Television still of House Of Cards starring Kevin Spacey and Robin Wright. -- PHOTO: MRC II Distribution Company
Television still of House Of Cards starring Kevin Spacey and Robin Wright. -- PHOTO: MRC II Distribution Company

Review Television

HOUSE OF CARDS 3

RTL CBS Entertainment HD (StarHub TV Channel 509, Singtel TV Channel 318) / Wednesdays, 9.55pm

In Season 1, Democratic congressman Frank Underwood plots and schemes his way to becoming vice-president of the United States. The next season, he climbs the final rung on the power ladder and ascends to the office of the presidency.

What now in Season 3? The first episode sets up key story arcs for the season.

For Underwood (Kevin Spacey), the stakes are to win re-election as president so that he is not merely seen as a placeholder after the previous one was impeached. His wife Claire (Robin Wright) reveals that she has political ambitions of her own as she eyes the ambassadorship to the United Nations.

Meanwhile, Doug Stamper (Michael Kelly) - Underwood's go-to hatchet man - emerges from a coma after he was attacked at the end of the previous season by Rachel Posner (Rachel Borsnahan), a prostitute who possesses information that is a threat to Underwood if exposed.

Stamper turns into a wild card over the course of the series, leaving the viewer to guess where his loyalties lie. Is he, for some unfathomable reason, still dedicated to Underwood? Or is he genuinely helping solicitor general Heather Dunbar (Elizabeth Marvel) in her bid to win the Democratic presidential nomination?

What made the first two seasons so riveting was the fact that Underwood was taking on more powerful adversaries and had to outflank, out-connive and out-manoeuvre them. There was the influential billionaire businessman Raymond Tusk (Gerald McRaney) and former president Garrett Walker (Michael Gill), who had the weight of the office behind him even if he was not particularly effective.

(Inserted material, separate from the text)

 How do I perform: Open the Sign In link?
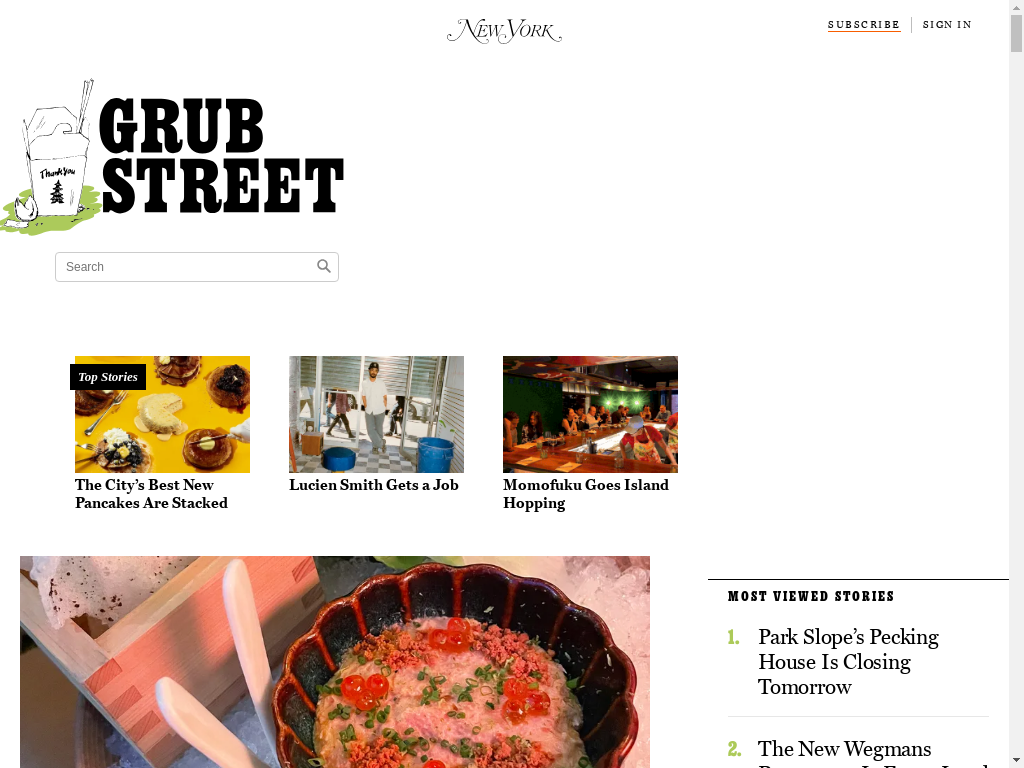point(947,25)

Once Underwood himself grasps the presidency, the levers of power are now available to him. While he still faces opposition from the Republicans and his own party, who want him to step down after his caretaker term, he bulldozes onwards anyway, ramming his jobs creation programme, America Works, down everyone's throats.

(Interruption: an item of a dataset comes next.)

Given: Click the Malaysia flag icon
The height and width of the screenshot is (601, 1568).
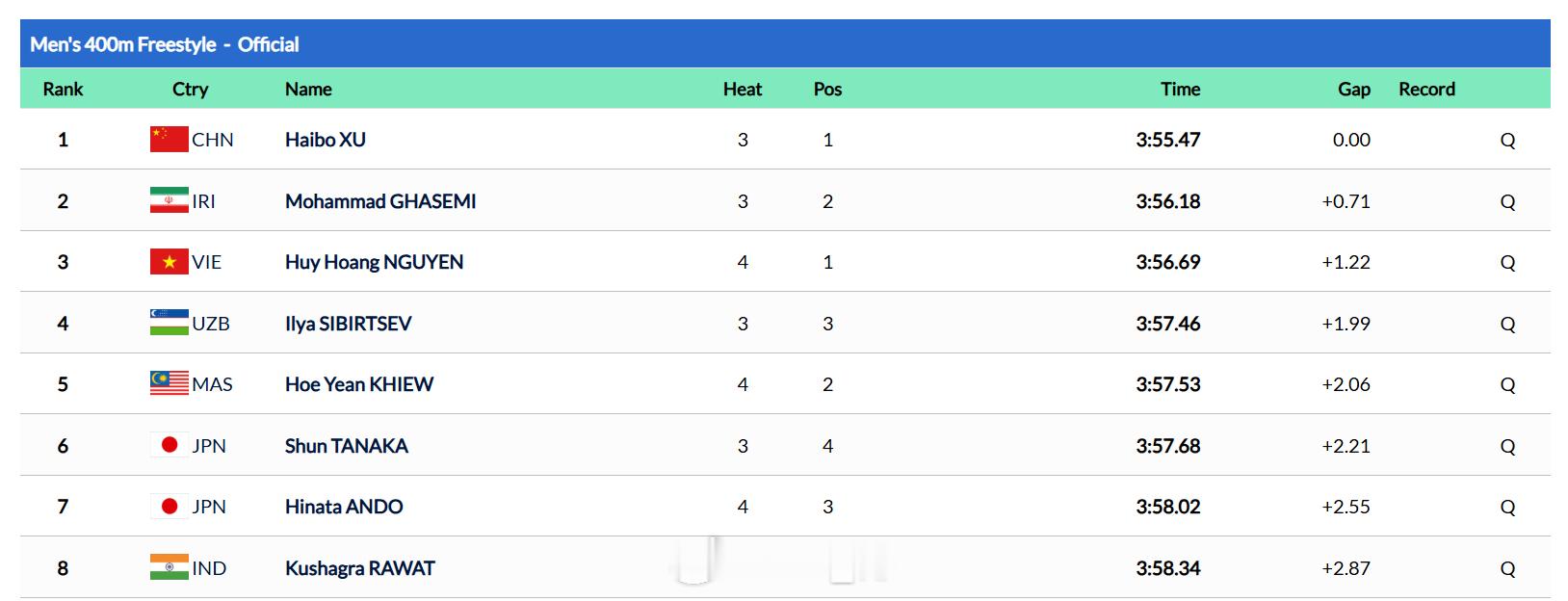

In other words, the stakes just do not seem to be as absorbing this time around.

The introduction of the tough and wily Russian president Viktor Petrov (Lars Mikkelsen) is an attempt - albeit an unsatisfying one - to give Underwood a formidable opponent.

The drama in its third year also fails to give viewers new things to learn about the protagonist. Even the inclusion of a writer Tom Yates (Paul Sparks) digging around for an officially sanctioned book fails to unearth much.

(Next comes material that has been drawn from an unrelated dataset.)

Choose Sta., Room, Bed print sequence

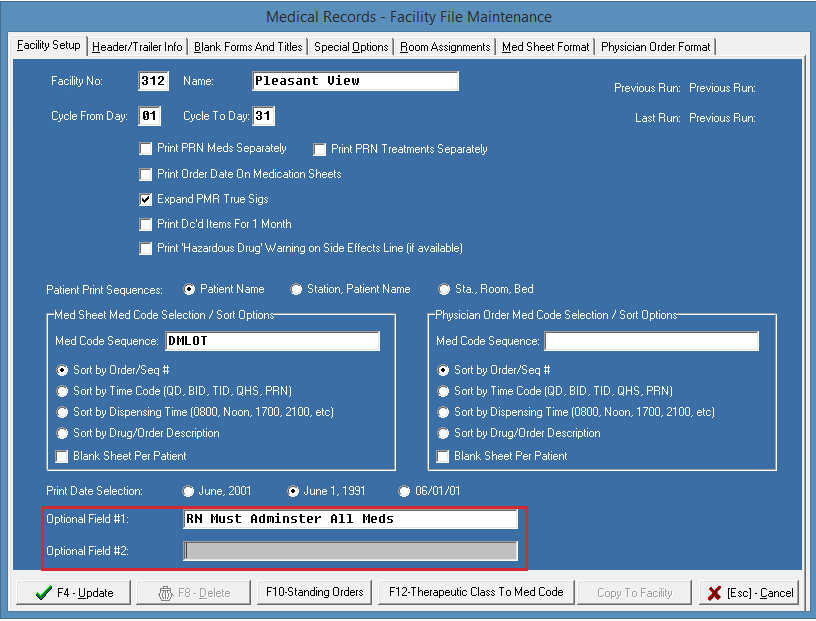tap(444, 290)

Given that the viewer already knows the depths Underwood will stoop to, nothing that he does can really surprise anymore: In the intense second season, there were oh-my-god moments such as when he shoved journalist Zoe Barnes (Kate Mara) off the train platform and when he and his wife had a threesome with their bodyguard Edward Meechum (Nathan Darrow).

A saving grace for the new season could be the shake-up of Underwood and Claire's rock-solid relationship, as it is hinted in the trailers. As her own ambitions come to the fore, what happens when their agendas clash? Is their marriage merely one of mutual convenience? Where does love fit in?

In fact, Claire is the more interesting character as she shows signs of change and growth.

If what eventually happens in the Season 3 finale had taken place much earlier, it could have sent the show in a different, and less expected, direction.

Instead, House Of Cards, which remains a beautifully shot, well-acted drama with some resonance in contemporary American politics, feels very much like a show in transition at the moment.